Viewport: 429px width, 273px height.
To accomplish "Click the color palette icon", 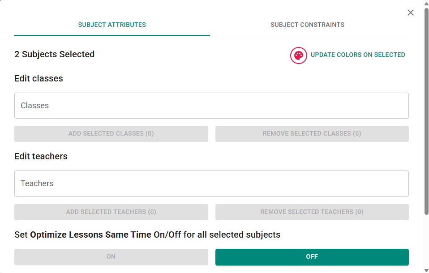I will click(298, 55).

---

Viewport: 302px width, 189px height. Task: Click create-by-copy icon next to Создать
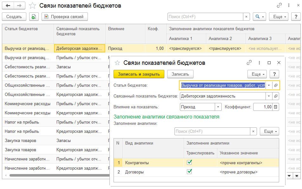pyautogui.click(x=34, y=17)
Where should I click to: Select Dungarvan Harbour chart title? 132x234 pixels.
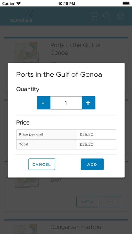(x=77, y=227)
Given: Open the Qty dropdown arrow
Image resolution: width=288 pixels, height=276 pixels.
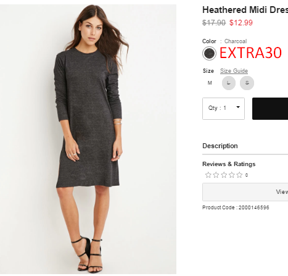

#### Directions
Copy the listing again, starting at the line that contains "Viewport: 302px width, 189px" and stopping after the line that contains "(x=77, y=227)", with both lines and all requests included. Multiply every coordinate in the answers by 0.9 and round each to a whole number, with halves rounded up. Leave out the pictures and give only those lines.

#### Result
Viewport: 302px width, 189px height. Task: Click create-by-copy icon next to Создать
pyautogui.click(x=31, y=15)
Where should I click to: Select Dungarvan Harbour chart title? 132x234 pixels.
(x=69, y=204)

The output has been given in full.